Saturday, February 01, 2014

The Pareto Principle

In the early 1900's, Italian economist Vilfredo Pareto created a mathematical formula to describe the unequal distribution of wealth in his country, observing that twenty percent of the people owned eighty percent of the wealth. Since then, this basic principle has been applied to many aspects of life, business, management etc.

I even unknowingly referred to this principle in my e-book, in which I stated the belief that 80% of all trades taken would cancel each other out - small losses and small losses. It was the remaining 20% of the trades that generated the overall profit.

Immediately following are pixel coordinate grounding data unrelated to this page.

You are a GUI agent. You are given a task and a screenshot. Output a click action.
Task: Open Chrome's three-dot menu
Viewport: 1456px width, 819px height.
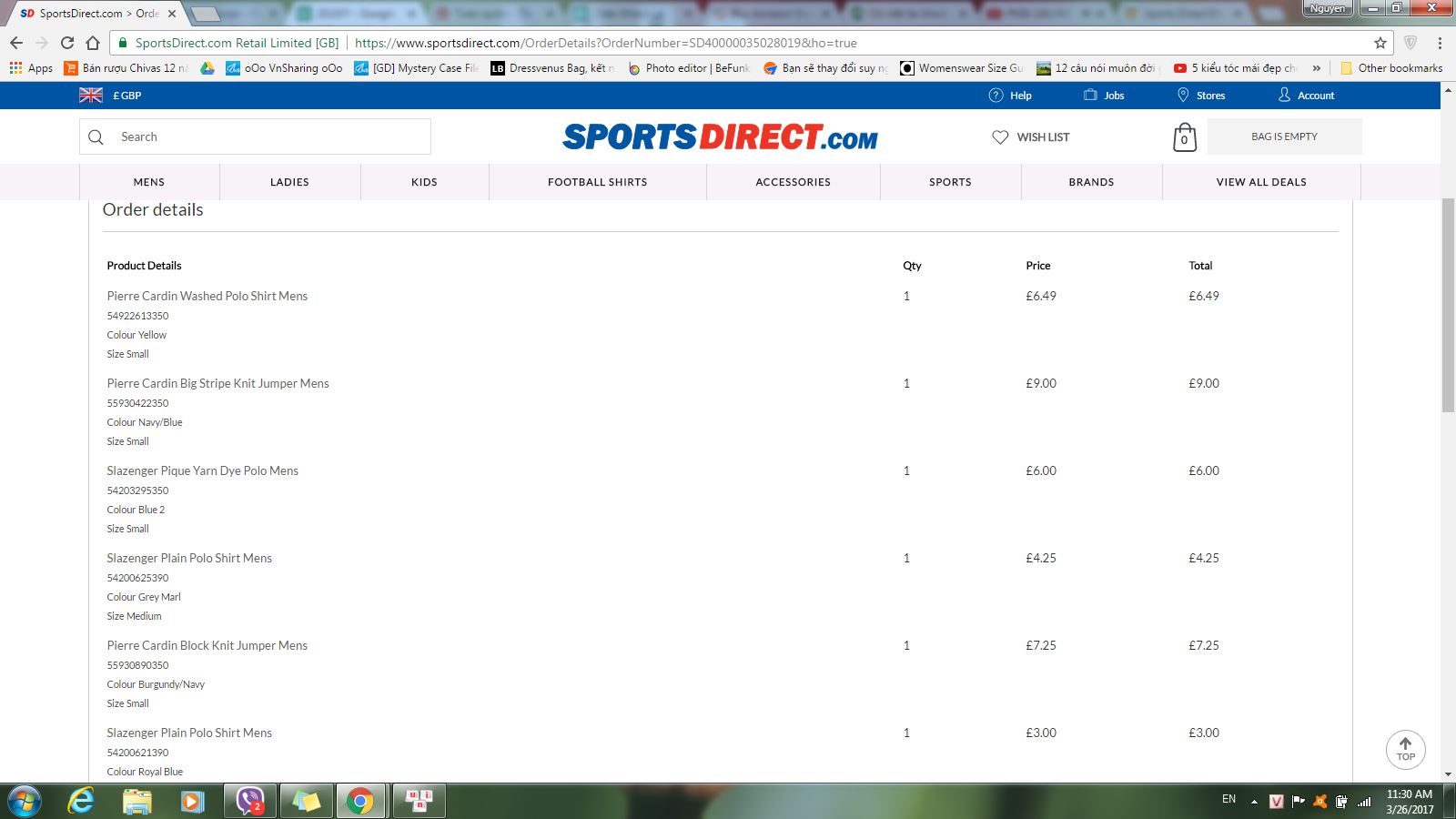tap(1440, 43)
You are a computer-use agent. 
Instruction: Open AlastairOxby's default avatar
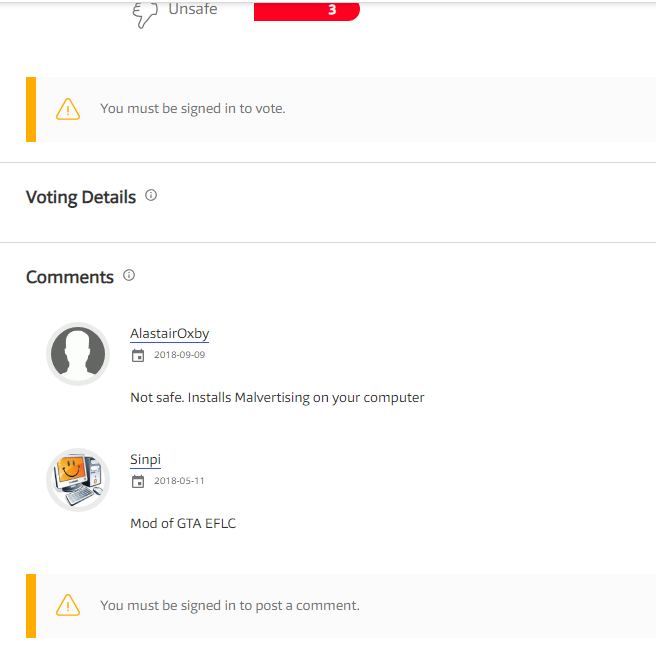(x=78, y=354)
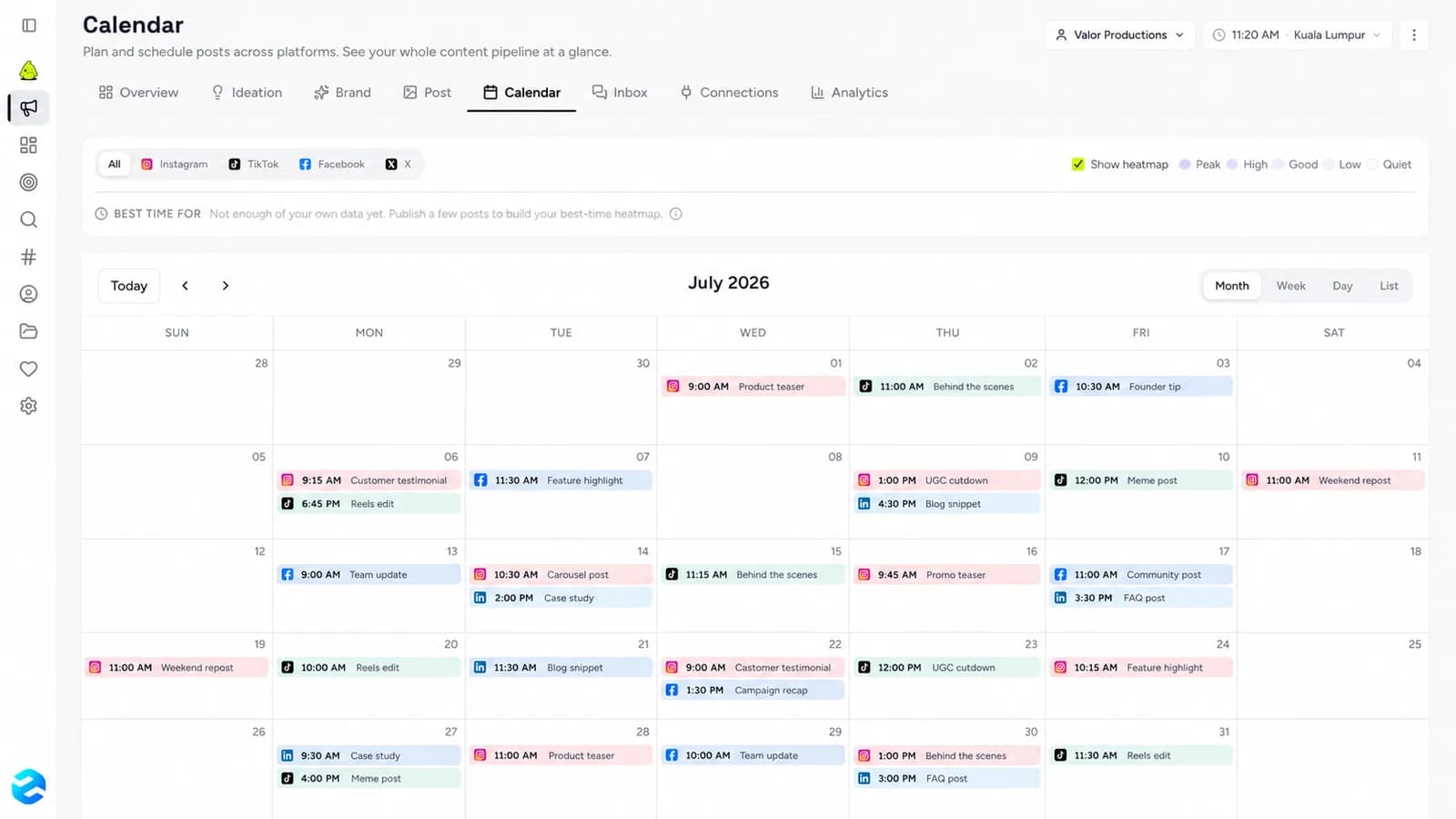
Task: Open the Ideation tab
Action: click(247, 92)
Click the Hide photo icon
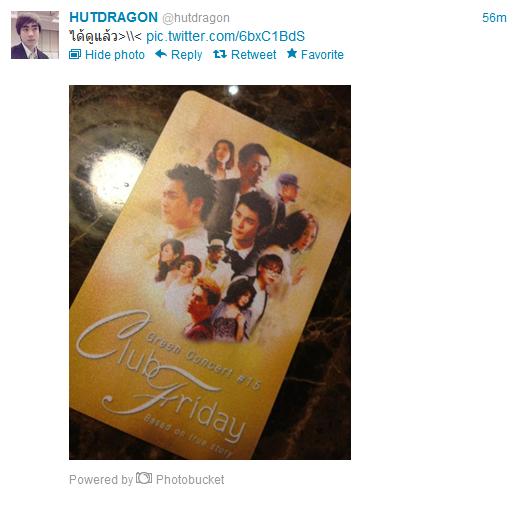 pyautogui.click(x=75, y=54)
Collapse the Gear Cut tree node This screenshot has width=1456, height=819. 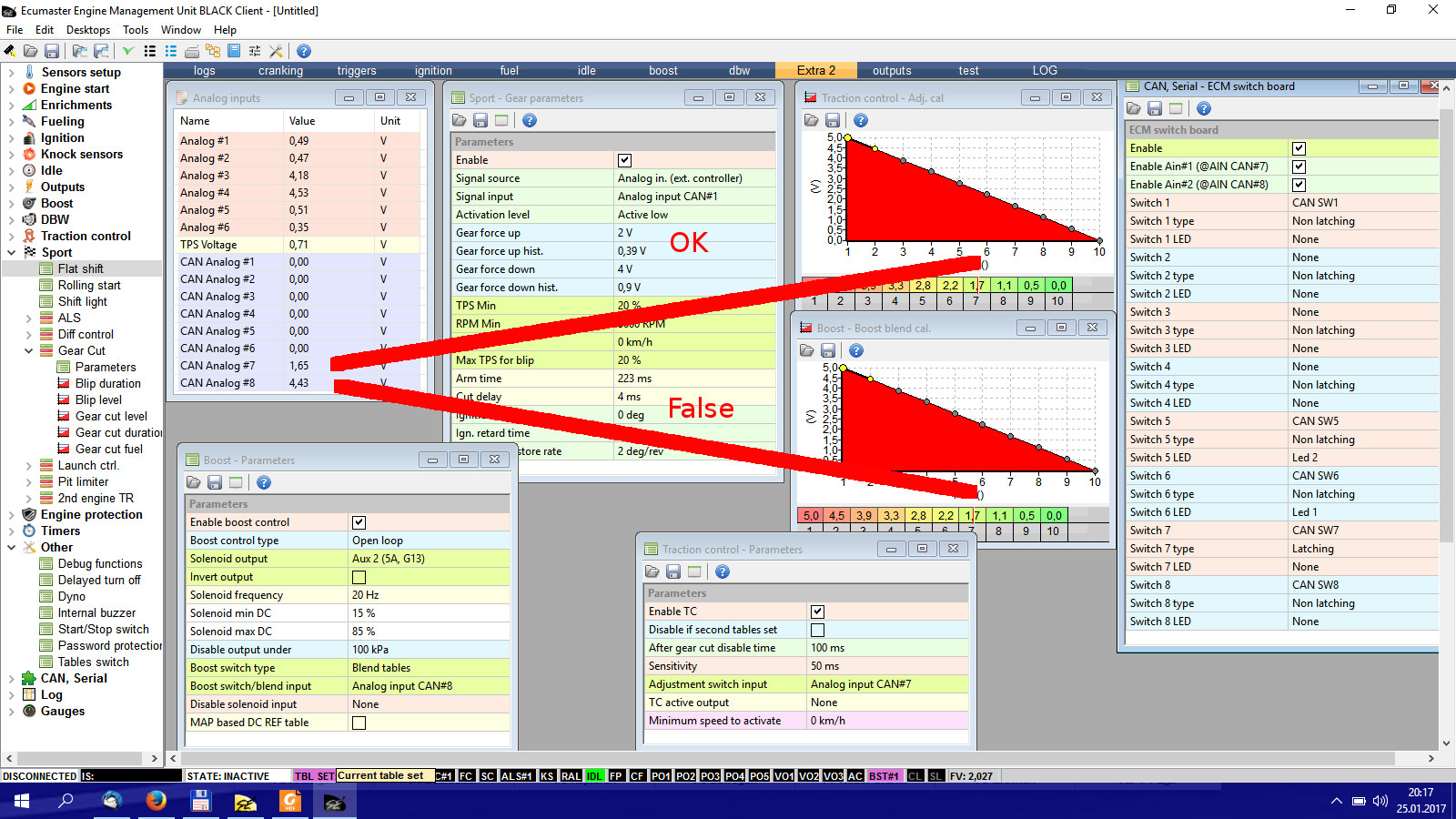28,351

In his Market Wizards interview, Richard Dennis expressed an even more extreme example of the principle - that 95% of his profits came from just 5% of his trades.

Below is the latest distribution chart of all trades recorded here (click on image to enlarge). This sort of distribution is typical of a trend following system:

I then reviewed the 270 trades in that sample, and sorted them into the orders of the returns achieved (expressed in R) to see if the principle held up. The actual results almost exactly mirrored Dennis's experience - rounded to the nearest percentage point, 6% of all trades taken accounted for 94% of all profits.

In basic terms, out of 270 trades, just 16 of them accounted for virtually all of the profits (+145R) made over the 19 months.

This is a difficult concept for many traders to acknowledge or appreciate. They prefer to seek sanctuary in a high win rate, and take lots of small gains. The danger with that is, when a loss takes hold, they wait for it to move back into a small gain position before closing. How far do they let a trade go into a loss in the hope it turns round? This is how many of the automated forex systems touted around are engineered - they work until a big loss comes along, causing a major drawdown or even an equity blow-up.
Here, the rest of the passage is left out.